Directions for this task » Omit the pictures and output exactly the lines from the start of the entries through the line containing "Given: Clear the search query with X icon".
=-=-=-=-=
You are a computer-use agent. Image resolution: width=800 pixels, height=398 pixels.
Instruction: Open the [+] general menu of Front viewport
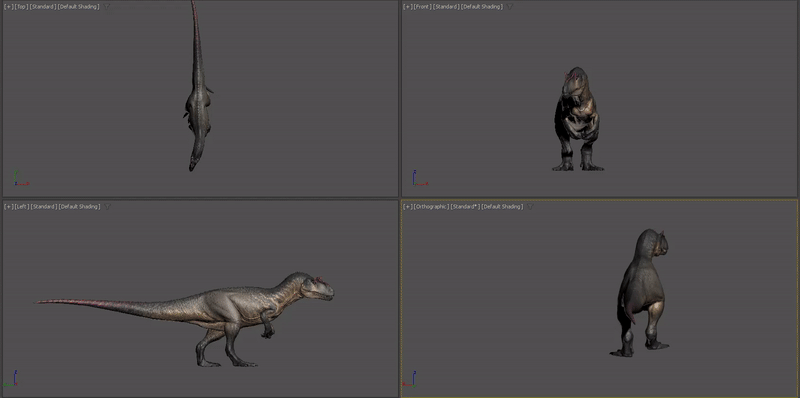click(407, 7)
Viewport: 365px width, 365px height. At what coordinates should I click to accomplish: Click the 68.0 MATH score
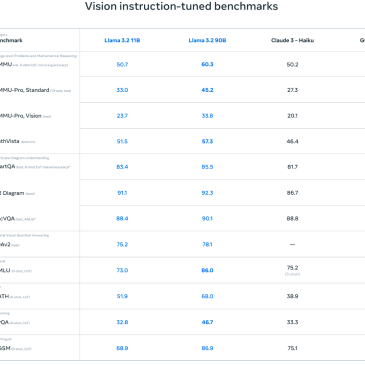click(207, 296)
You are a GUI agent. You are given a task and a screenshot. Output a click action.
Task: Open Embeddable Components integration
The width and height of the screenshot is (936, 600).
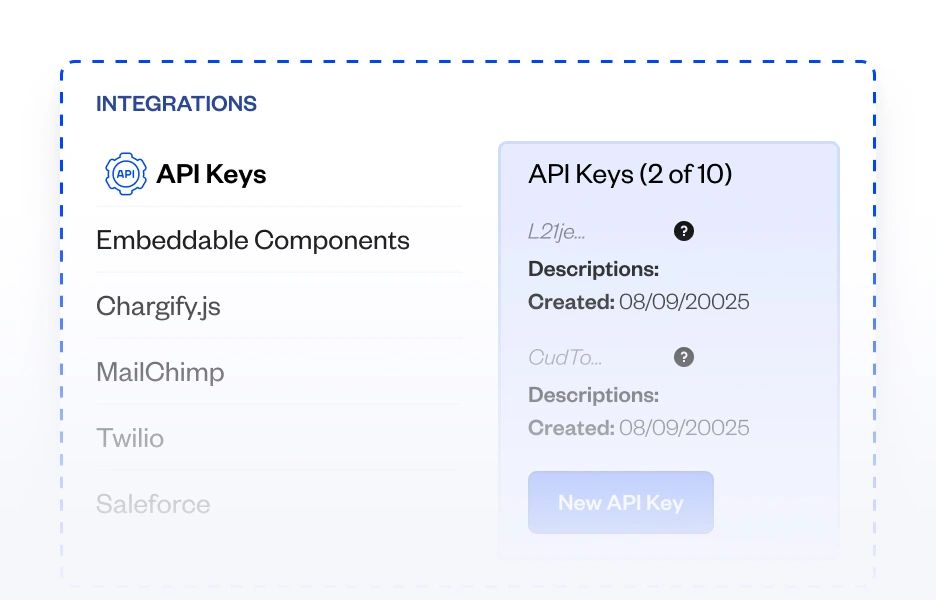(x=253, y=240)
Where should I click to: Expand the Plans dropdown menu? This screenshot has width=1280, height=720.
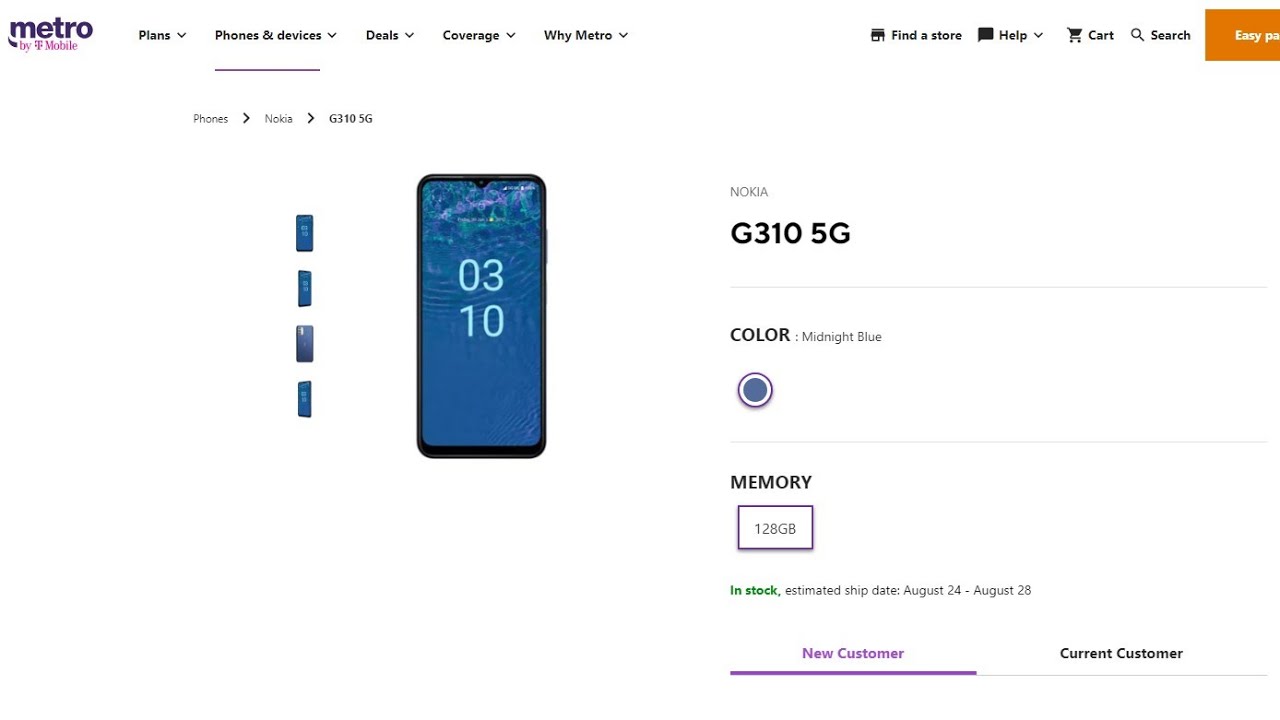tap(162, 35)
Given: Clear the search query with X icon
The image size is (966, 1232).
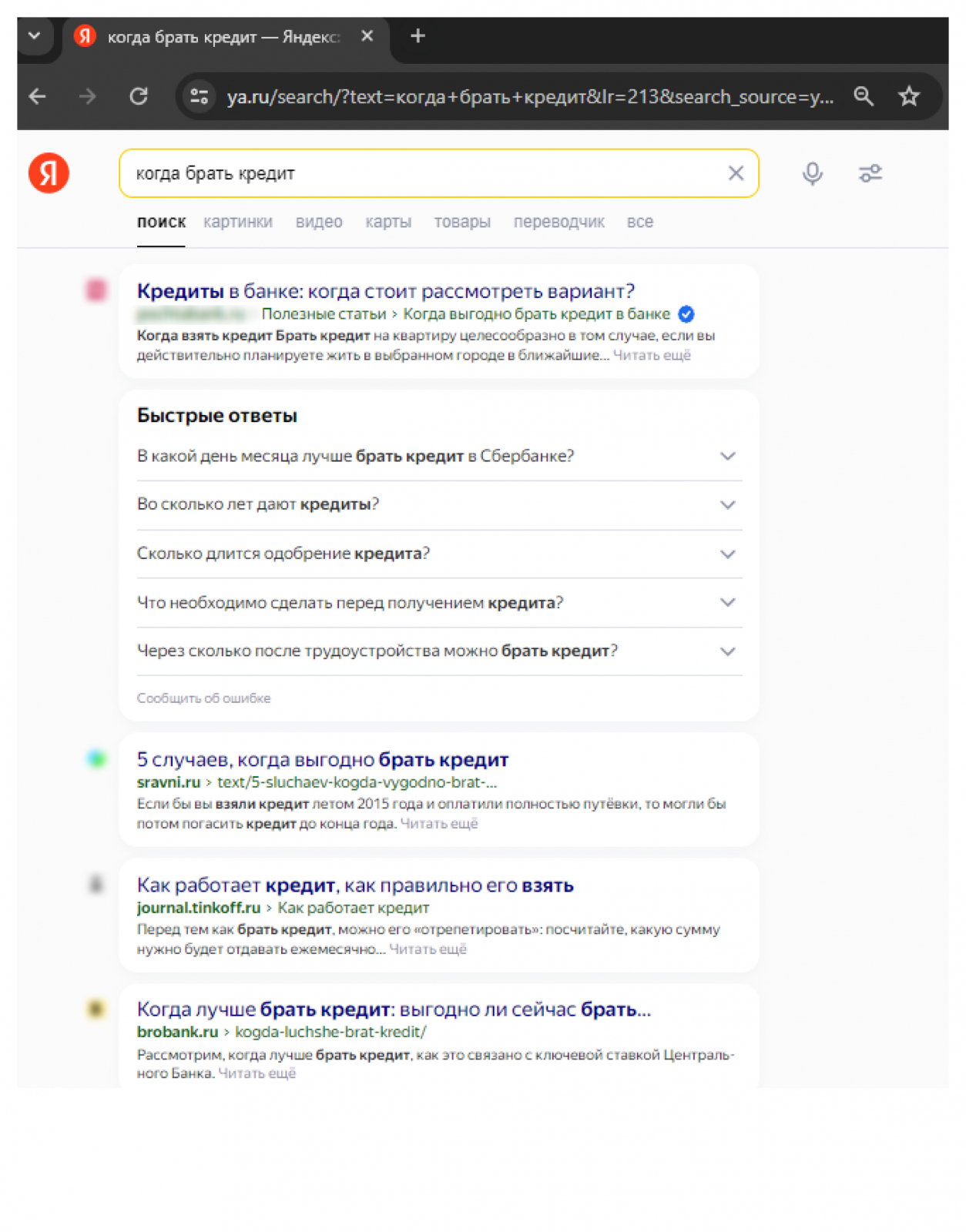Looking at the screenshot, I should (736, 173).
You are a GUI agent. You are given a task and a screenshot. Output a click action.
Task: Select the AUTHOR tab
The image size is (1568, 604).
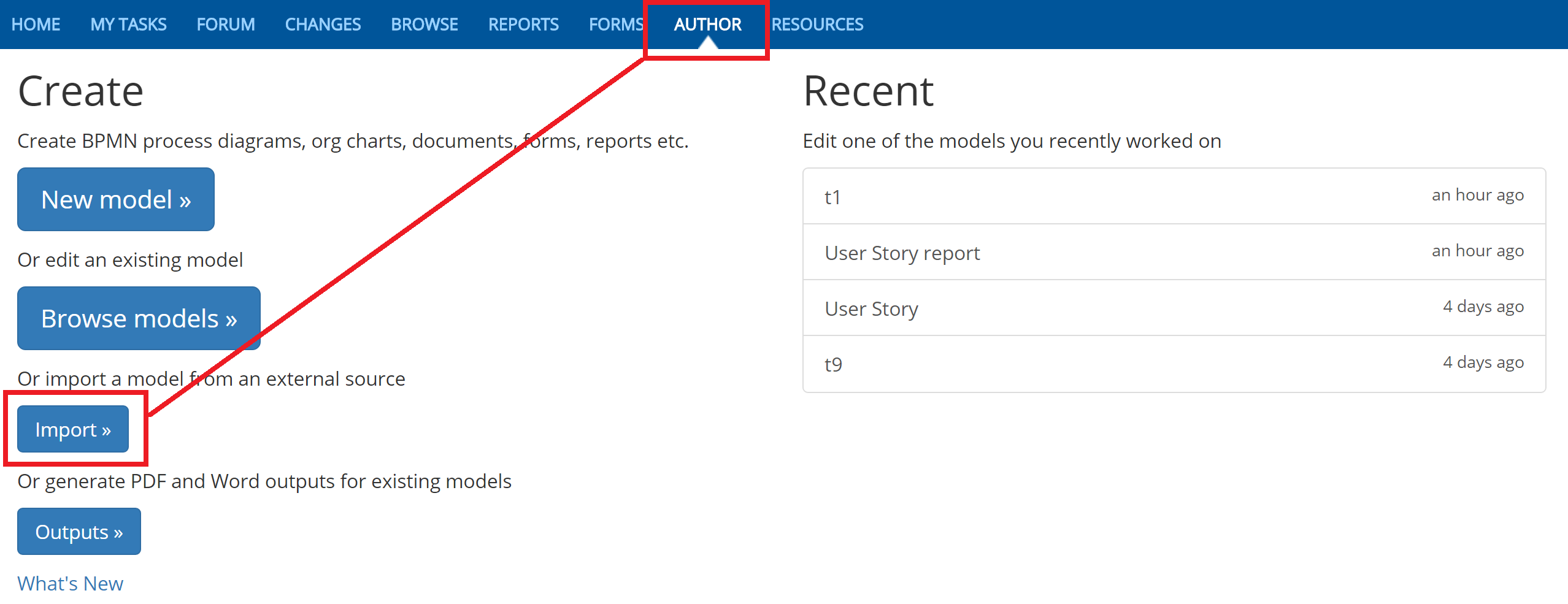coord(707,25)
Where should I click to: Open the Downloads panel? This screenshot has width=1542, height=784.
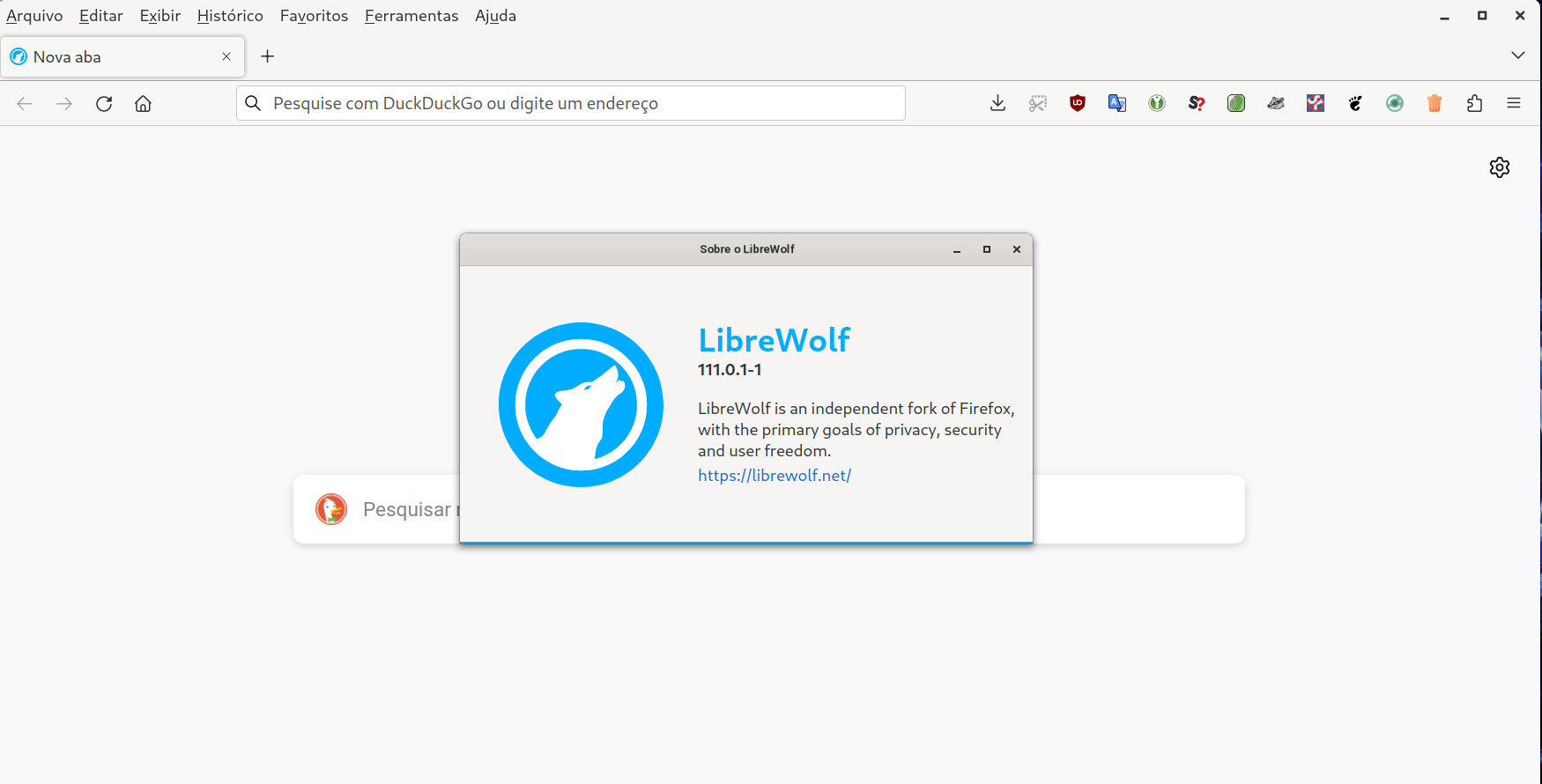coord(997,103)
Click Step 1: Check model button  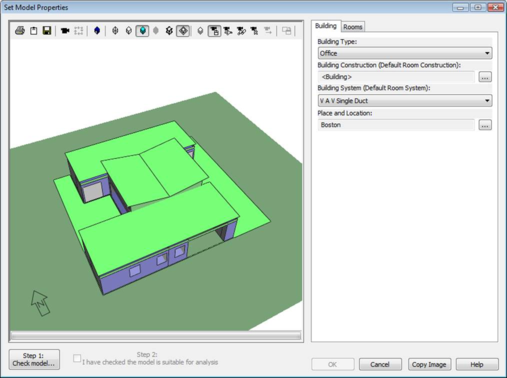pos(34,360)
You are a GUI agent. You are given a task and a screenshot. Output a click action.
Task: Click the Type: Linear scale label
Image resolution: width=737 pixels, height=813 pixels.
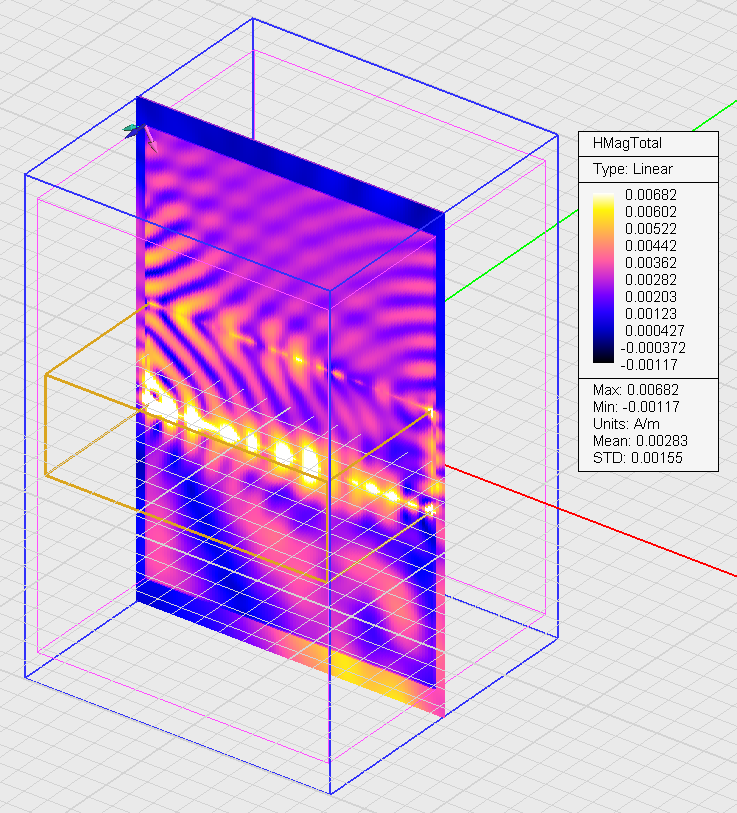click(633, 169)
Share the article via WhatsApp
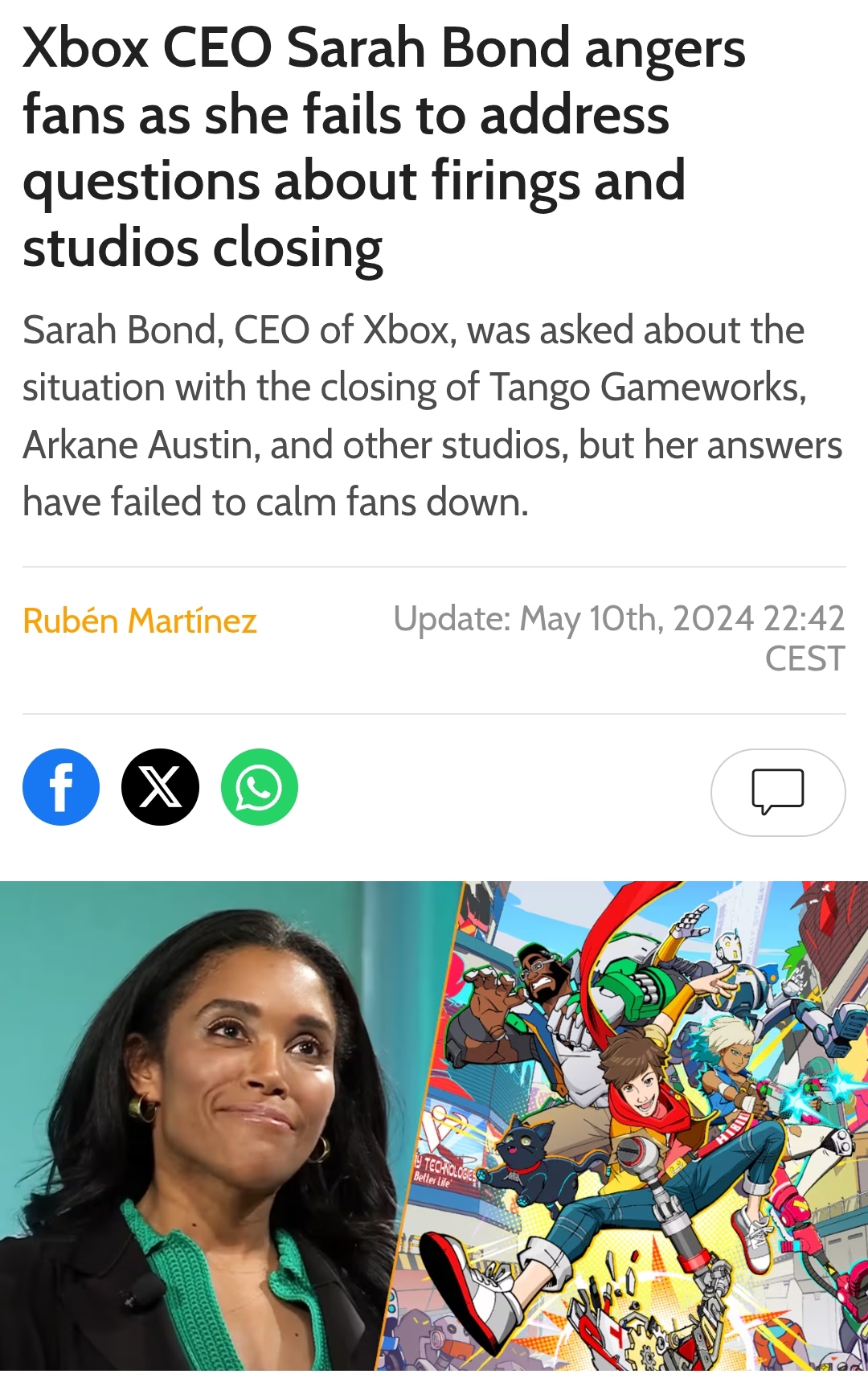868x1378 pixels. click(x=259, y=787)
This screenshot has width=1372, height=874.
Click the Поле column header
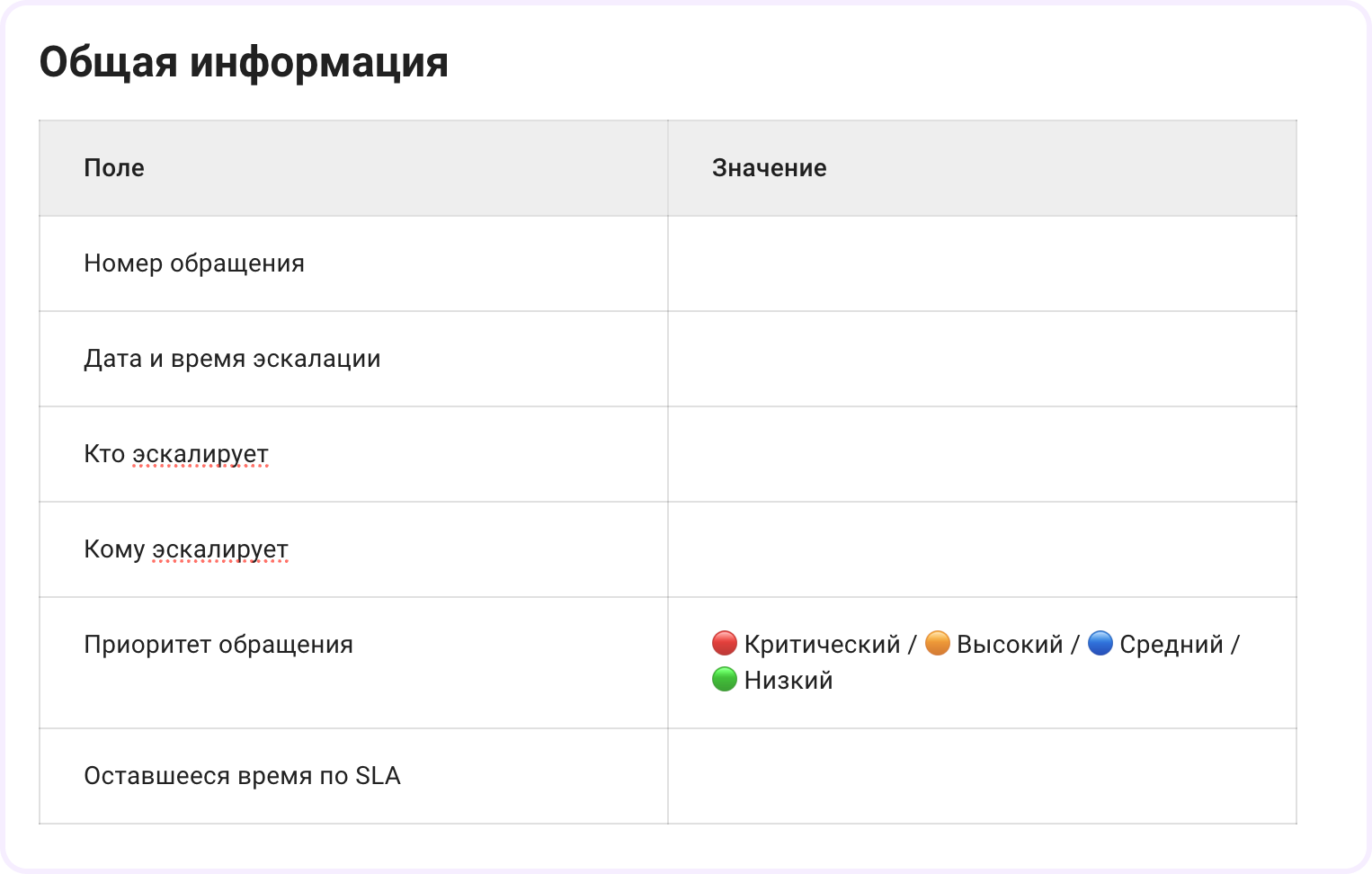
=-=-=-=-=
Response for this exercise »
You are a computer-use agent. Image resolution: width=800 pixels, height=398 pixels.
Instruction: Open the [+] general menu of Front viewport
click(407, 7)
Viewport: 365px width, 365px height. At what coordinates should I click to accomplish: Click the 68.0 MATH score
click(207, 296)
You are a GUI agent. You are given a task and a screenshot. Output a click action.
Task: Open Embeddable Components integration
The width and height of the screenshot is (936, 600).
(x=253, y=240)
Where should I click to: Expand the Plans dropdown menu? This screenshot has width=1280, height=720.
tap(162, 35)
Given: Clear the search query with X icon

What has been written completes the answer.